YONG NAN KIM is a writer, poet and storyteller who also writes Korean folktales and ghost stories for her daughter and seven nieces and nephews. Her memoir titled ‘My Year Without Books,’ a work in progress, is a collection of poems about a Korean child’s coming-of-age in Paraguay and Brazil in the 1970s and 1980s. She is a graduate of the Writer’s Studio at Simon Fraser University. Yong has worked as a translator, interpreter and lecturer in linguistics, translation and interpretation in the US and Canada. When not reading while walking, she likes to hike, snowshoe and learn new dance moves. Yong is a US/Canadian dual citizen who lives in Vancouver, BC.

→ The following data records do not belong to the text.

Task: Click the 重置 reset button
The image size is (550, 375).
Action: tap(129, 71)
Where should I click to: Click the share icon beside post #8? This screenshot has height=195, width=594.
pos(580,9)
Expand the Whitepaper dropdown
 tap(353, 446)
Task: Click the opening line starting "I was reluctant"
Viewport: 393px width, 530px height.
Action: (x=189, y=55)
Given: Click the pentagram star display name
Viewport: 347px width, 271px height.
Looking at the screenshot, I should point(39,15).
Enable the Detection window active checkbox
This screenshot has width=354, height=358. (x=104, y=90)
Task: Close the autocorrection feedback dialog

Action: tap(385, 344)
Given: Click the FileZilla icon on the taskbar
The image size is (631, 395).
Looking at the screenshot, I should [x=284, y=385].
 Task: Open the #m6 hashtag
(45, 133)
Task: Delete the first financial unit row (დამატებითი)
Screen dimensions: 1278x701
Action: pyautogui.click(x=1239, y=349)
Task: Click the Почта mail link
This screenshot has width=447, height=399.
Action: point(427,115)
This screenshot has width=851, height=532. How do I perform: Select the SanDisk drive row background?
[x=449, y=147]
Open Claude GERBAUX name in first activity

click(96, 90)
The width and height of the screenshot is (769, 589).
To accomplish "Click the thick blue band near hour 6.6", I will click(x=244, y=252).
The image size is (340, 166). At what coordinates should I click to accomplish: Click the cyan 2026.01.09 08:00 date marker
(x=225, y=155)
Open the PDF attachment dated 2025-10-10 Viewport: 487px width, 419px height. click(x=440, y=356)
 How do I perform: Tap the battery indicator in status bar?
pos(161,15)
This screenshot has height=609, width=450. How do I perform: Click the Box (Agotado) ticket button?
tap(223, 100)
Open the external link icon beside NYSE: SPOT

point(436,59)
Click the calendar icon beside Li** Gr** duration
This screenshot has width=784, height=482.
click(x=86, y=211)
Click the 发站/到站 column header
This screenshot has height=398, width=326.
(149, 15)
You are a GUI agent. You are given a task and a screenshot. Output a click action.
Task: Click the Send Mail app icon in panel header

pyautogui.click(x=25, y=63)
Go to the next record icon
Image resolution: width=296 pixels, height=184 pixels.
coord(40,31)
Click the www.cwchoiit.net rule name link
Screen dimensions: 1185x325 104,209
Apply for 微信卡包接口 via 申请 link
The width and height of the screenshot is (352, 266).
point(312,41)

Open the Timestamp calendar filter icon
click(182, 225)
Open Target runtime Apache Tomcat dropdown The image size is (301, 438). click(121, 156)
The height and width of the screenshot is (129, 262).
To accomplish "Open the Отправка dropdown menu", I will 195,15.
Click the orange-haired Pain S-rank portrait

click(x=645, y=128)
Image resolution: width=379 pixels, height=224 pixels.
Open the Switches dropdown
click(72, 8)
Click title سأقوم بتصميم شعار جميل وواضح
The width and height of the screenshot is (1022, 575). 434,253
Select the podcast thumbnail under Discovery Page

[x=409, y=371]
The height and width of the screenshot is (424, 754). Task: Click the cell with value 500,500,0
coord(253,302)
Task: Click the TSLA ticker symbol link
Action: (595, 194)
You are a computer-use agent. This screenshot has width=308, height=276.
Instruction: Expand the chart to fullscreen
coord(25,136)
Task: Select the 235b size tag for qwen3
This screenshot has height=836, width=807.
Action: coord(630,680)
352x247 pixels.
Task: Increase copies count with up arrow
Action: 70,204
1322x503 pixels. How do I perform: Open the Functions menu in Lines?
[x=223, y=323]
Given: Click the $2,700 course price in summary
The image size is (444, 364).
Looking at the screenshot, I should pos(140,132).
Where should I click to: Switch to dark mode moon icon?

JACQUELINE WILLCOCKS is a writer and poet originally from Calgary, Alberta. She is a graduate of the Writer’s Studio certificate program at Simon Fraser University. Her poems have appeared in Line & Lens and emerge 19. A former dancer and current Somatic Healer, her work is decidedly feminine and ruthless in its quest to find truth and beauty in the dark corners of the human experience. She makes her home with her husband and two children on the unceded traditional territory of the K’ómoks First Nation. Follow Jacqui on Instagram at @jacqui_willcocks or visit her website www.jacquiwillcocks.com.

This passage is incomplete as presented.